Wanted a million teachers for the elementary level and half a-million at the secondary level.. Great numbers for the unemployment scene! Will the Next Gen take a note of it and be a good teacher and help making India a superpower in its own right?

I was stunned to see this number in an article in Business Today. India in hurry to cash on with its demographic dividend will need teachers for all levels and for all subjects. Indians if qualified and skilled will fill up the vacancies all around the globe and perhaps on other planets too as and when that gets inhabited.

And interestingly, one can be freelancer, a self-employed tutor or a big entrepreneur in education sector.

The better ones will have good entry salaries. The private school chains are even today ready to pay up to Rs 30,000 a month to fresh primary school teachers. It appears to me a dream run for teachers. My great primary teacher, Ganga Dayal Pandey used to get just Rs 15 in village school and my grandfather even at the end of his teaching career was getting a little over Rs 100 a month in a school run by a Birla’s company.

As reported, India plans an investment of $400 billion in education over the next decade. India will see at least 30,000 new colleges and between 800 and 900 universities.

But the leadership and administration of education sector will have to appreciate the need of quality education and must not replicate only the poor quality institutions that are in majority.

According to an independent expert assessment, less than 10 per cent of the current teachers are worth hiring, and 80 per cent of the total in profession chose to become teachers because they had no other choice.

The country will need a huge number of good teachers training institutes and few research institutes for education that keep on innovating the system. The existing teachers training facilities simply cannot meet the quantitative and qualitative requirement of the country on move.

According to government estimates, India has a shortage of 800,000 teachers in primary and upper primary schools. Over the next 10 years, secondary schools will have to add 500,000 teachers.

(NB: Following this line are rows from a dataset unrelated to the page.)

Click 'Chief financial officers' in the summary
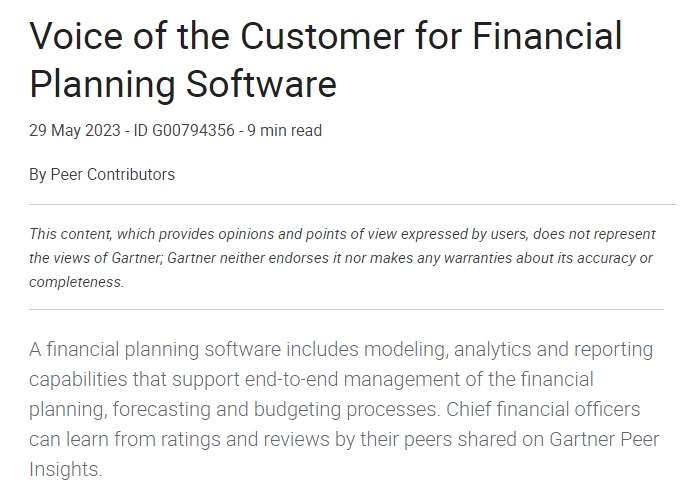The width and height of the screenshot is (695, 499). click(543, 409)
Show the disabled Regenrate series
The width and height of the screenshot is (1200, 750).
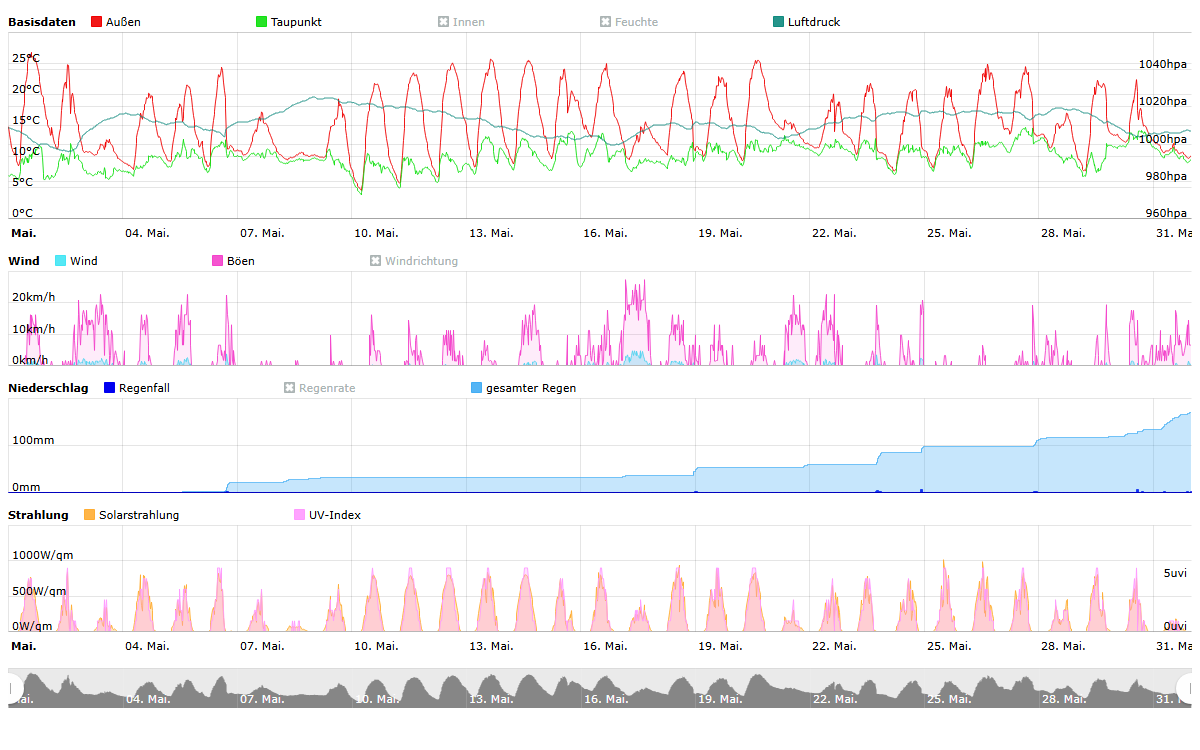(x=319, y=388)
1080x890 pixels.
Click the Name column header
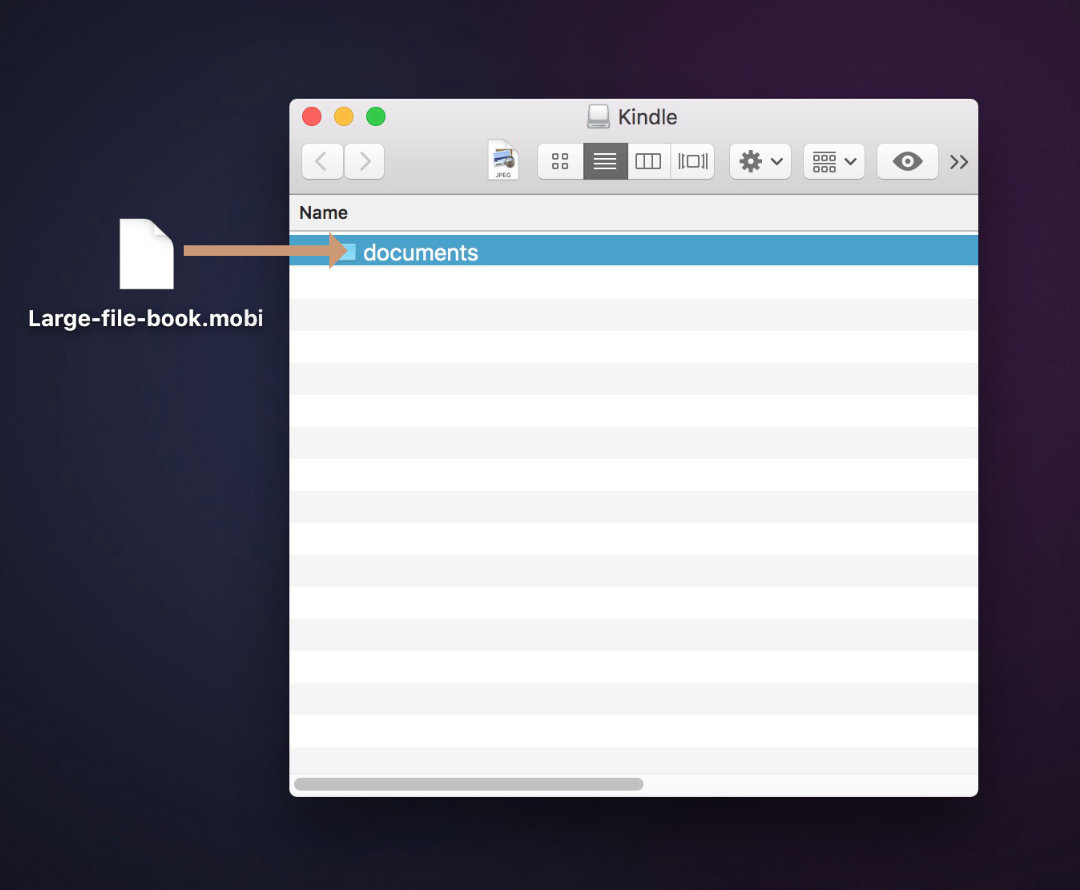322,212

One can easily imagine the requirements of the teachers at various levels for the colleges and universities that are being planned to increase the percentage of students going for higher education from existing level of 12% to the level of other developing and developed economies of the world that goes up to 60% and more.

ITIs, polytechnics, and trade schools for specialized skills will again need teachers in abundance to meet the replacement requirements of the existing 5,975 ITIs for craftsmen training. Moreover, 1,500 new ITIs and 5,000 Skill Development Centres are being planned. Surprisingly, the present capacity for training instructors for the trade schools is only 1,100 trainers per year in its six instructor training institutes run by Directorate General of Employment and Training (DGET).
Even as on today, IITs are short of 1,284 teachers, when in years to come almost all states will have an IIT. IIMs have similar situation.

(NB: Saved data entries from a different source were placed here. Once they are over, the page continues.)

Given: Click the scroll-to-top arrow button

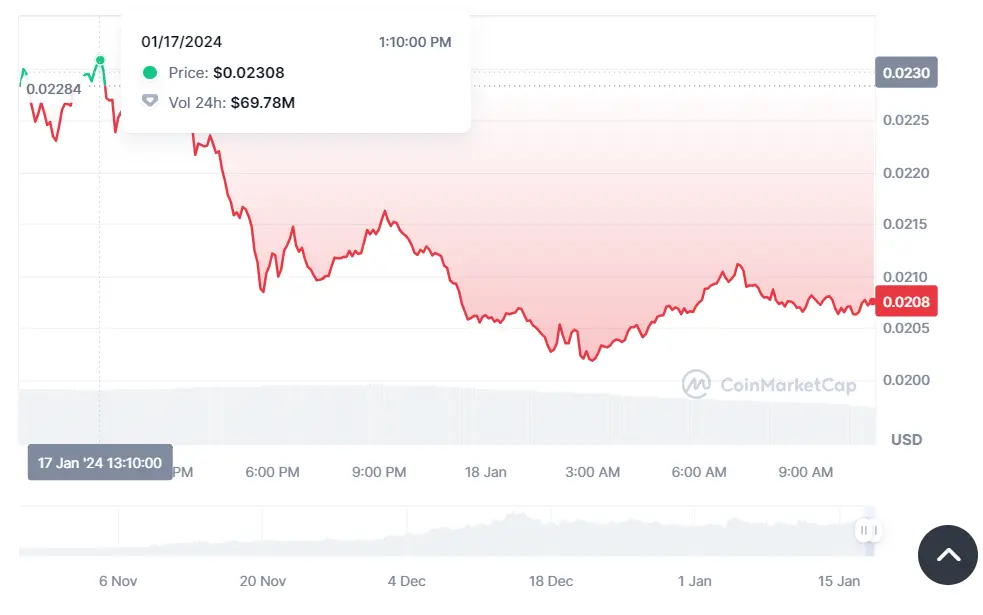Looking at the screenshot, I should click(x=947, y=555).
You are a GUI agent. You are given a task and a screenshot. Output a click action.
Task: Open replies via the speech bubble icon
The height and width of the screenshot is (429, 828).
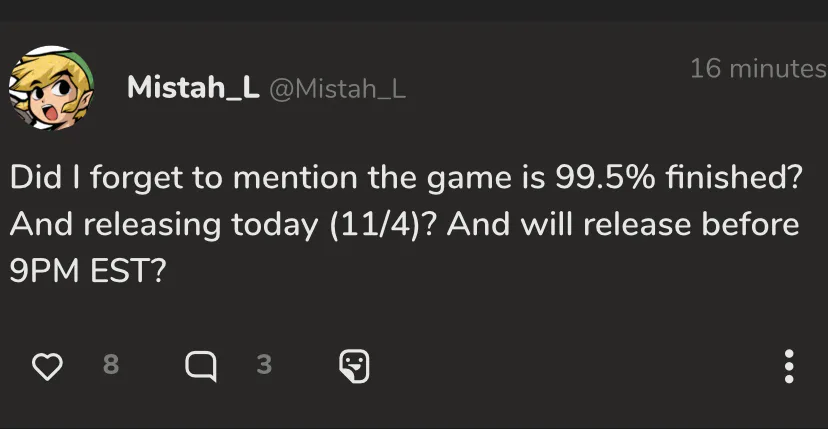tap(201, 366)
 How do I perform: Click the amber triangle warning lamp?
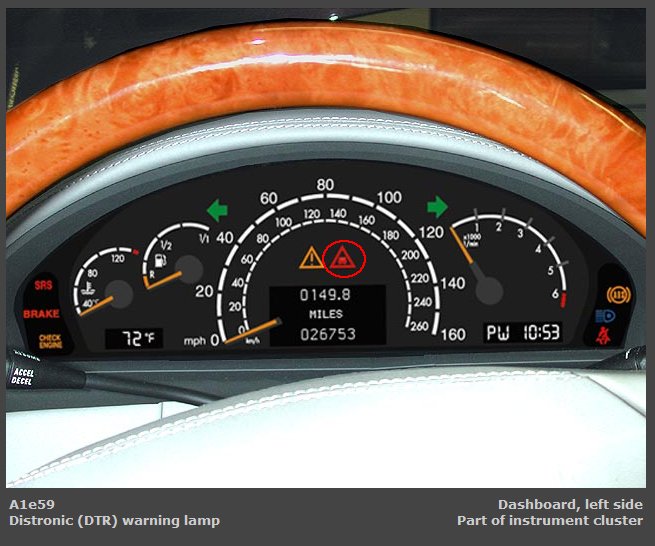[x=311, y=258]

So it’s going to be the teachers’ decade for India to lead. And why anyone should complain about unemployment with so huge a potential in just one sector?

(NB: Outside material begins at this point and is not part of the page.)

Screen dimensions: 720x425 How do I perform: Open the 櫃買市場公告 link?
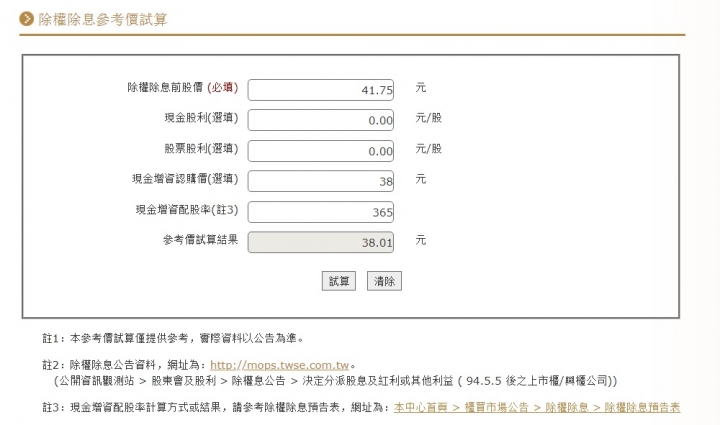click(x=496, y=408)
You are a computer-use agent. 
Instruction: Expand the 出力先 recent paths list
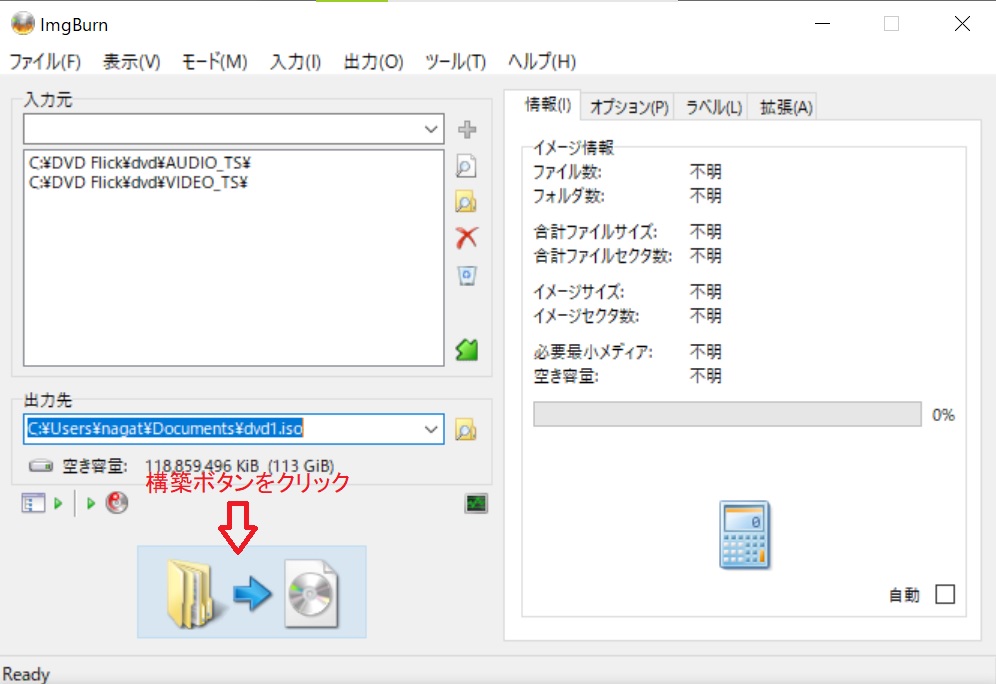point(432,429)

Can digital technology or Internet take care of the shortages of teachers? All experts be it the education minister or Sam Pitroda are for using all forms of technology to impart education. According to estimates, around 40,000 schools in India have adopted 2D multi-media technology in the last five years, a long way to go, for there are 1 million schools in India with 5 million classrooms. Technocrats are talking of using 3D. Lessons in biology, geography and chemistry are especially believed to have a better impact on children using 3D. Many other technologies are also in use and will come to aid the teaching. And many perks, incentives and awards are getting added to motivate the teaching community. Who knows one day some business house such as one of Premji, Ambani or Tata may initiate an award of Rs 1 crore for the outstanding teachers of the country?

It will certainly make the life of a teacher easy but can’t eliminate him. Will the community take the advantage of the vacuum?